Existe il d'autres moyen de protection?

merci


----------



## drs (28 Janvier 2005)

oui effectivement, tu peux craquer une clé WEP. Mais cela, surtout pour une clé en 128bits, demande quand meme quelques heures, une fois une quantité suffisante de paquets capturés (entre 500 et 1000 je crois).
Effectivement ce n'est pas infaillible.

Il existe aussi le WPA qui permet de faire changer la clé toutes les 10 min, ou à un intervalle de temps que tu auras paramétré. A voir si ta borne le gère.

Alex

PS: je viens juste de me mettre à la securité des réseaux wifi, alors si vous avez plus de détails sur le WPA, je suis preneur.


----------



## Denisws (31 Janvier 2005)

Il y a une solution hardware pour la sécurité wifi c'est chez nucleonet 
C'est la seule formule vraiment sure que je connaisse


----------



## Nikopol87 (1 Février 2005)

En complément des deux méthodes (restriction adr MAC + Clé WEP) ; ne pas diffusé le SSID est aussi une solution qui permet de ne pas rendre visible le reseau Wi-FI

Apres pour les crack..... tout en IPSEC !!


----------



## thespis (8 Février 2005)

Nikopol87 a dit:
			
		

> En complément des deux méthodes (restriction adr MAC + Clé WEP) ; ne pas diffusé le SSID est aussi une solution qui permet de ne pas rendre visible le reseau Wi-FI
> 
> Apres pour les crack..... tout en IPSEC !!

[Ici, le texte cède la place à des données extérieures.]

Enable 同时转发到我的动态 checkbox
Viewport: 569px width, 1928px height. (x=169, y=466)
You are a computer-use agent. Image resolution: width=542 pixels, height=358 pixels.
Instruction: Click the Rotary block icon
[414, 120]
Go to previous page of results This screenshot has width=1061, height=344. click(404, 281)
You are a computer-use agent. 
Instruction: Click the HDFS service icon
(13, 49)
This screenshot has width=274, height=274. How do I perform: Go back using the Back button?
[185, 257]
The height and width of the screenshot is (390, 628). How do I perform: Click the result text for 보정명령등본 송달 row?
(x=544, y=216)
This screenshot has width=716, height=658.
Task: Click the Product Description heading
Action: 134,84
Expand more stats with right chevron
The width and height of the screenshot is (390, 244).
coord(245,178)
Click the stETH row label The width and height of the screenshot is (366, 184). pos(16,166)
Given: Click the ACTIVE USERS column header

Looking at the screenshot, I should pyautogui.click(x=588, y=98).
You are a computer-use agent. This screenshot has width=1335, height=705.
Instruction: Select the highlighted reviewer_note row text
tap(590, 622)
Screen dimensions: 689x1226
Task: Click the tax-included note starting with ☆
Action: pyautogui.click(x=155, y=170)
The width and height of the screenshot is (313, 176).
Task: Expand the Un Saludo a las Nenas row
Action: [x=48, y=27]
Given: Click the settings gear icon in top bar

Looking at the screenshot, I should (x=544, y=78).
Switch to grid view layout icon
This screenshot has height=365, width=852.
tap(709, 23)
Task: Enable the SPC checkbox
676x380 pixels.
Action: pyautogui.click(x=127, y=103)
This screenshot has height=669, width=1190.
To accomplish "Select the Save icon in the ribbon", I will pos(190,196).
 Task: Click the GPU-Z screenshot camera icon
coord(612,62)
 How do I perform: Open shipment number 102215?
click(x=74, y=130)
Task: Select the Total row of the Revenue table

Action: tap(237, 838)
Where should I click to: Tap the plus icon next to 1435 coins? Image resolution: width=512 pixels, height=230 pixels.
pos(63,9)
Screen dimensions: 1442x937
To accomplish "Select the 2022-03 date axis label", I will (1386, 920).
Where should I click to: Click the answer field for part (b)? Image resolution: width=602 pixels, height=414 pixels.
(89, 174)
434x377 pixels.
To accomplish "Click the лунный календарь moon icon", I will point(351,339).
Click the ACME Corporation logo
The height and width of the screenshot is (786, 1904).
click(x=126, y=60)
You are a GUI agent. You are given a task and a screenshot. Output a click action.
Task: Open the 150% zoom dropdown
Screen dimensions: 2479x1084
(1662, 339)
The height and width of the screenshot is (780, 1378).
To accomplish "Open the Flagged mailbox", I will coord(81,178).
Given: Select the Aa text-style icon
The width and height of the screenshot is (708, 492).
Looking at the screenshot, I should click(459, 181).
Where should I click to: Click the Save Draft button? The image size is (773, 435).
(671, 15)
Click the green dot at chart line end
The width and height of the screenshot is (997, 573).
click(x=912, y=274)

comment dissimuler le ssid?
merci


----------



## drs (8 Février 2005)

salut

pour dissimuler le SSID, il suffit de décocher la case Broadcast SSID (ou quelque chose d'approchant).

Ceci dit, meme en interdisant le broadcast, des outils comme istumbler peuvent détecter le point d'acces wifi. Donc, aucune utilité!

Alex


----------



## Einbert (9 Février 2005)

Pour le moment, on ne peut pas vraiment parler de sécurité fiable en ce qui concerne le Wireless.
 A son tout début, il n'y avait même pas de cryptage, car cela aurait demandé trop de puissance aux premiers périphériques wireless. Puis le WEP fut un vrai flop, car même si l'algorithme de crpytographie utilisé par WEP (en l'occurence RC4) est bon, la façon dont celui-ci est utilisée est mauvais. Il existe deux attaques principales sur le WEP :  la méthode du dictionnaire, qui si on sniffe suffisamment de paquet (pour collecter l'espace complet des vecteurs d'initialisation) permettra en offline de décrypter les paquets, mais le but n'étant pas d'obtenir la clé; la réelle faille de WEP et qui permet de trouver la clé dans un temps linéaire, et c'est bien là le problème, car même avec 128bits ( clé effective de 104 bits et 24 pour les vecteurs d'initialisation ) la complexité n'augmente que de façon linéaire,  est le fait qu'il existe des vecteurs d'initialisation dit faible qui permette de découvrir petit à petit la clé (  comme on peut le voir dans les films, ou un code est afficher chiffre par chiffre quand un gangster essai de le cracker); pour plus d'infos à ce sujet, il faut se référer au papier de base écrit par  un gourou de la cryptographie (Adi Shamir, un des _aventeurs _de RSA); le papier est assez complexe à comprendre, car très mathématique. Le mieux est également de voir ce que dit wikipedia au sujet du WEP, afin de voir les autres problèmes qu'il y a avec WEP. Concernant le masquage du nom de la borne, il est en effet assez facile de le trouver via des tools déjà proposés dans un post précédent (le meilleur que je connaisse sur mac est kismac). Concernant le filtrage de l'adresse MAC, là aussi, si c'est la seule protection mise en place, c'est très facile à contourner, via un simple spoofing d'adresse MAC. 
 Un autre problème que l'on peut rencontrer (je ne sais pas si cela est vraiment encore faisable) est l'usurpation du nom de la borne, où on peut forcer qqun à se connecter sur une borne du pirate, plutôt que la vraie, si le signal de la borne du pirate est plus forte.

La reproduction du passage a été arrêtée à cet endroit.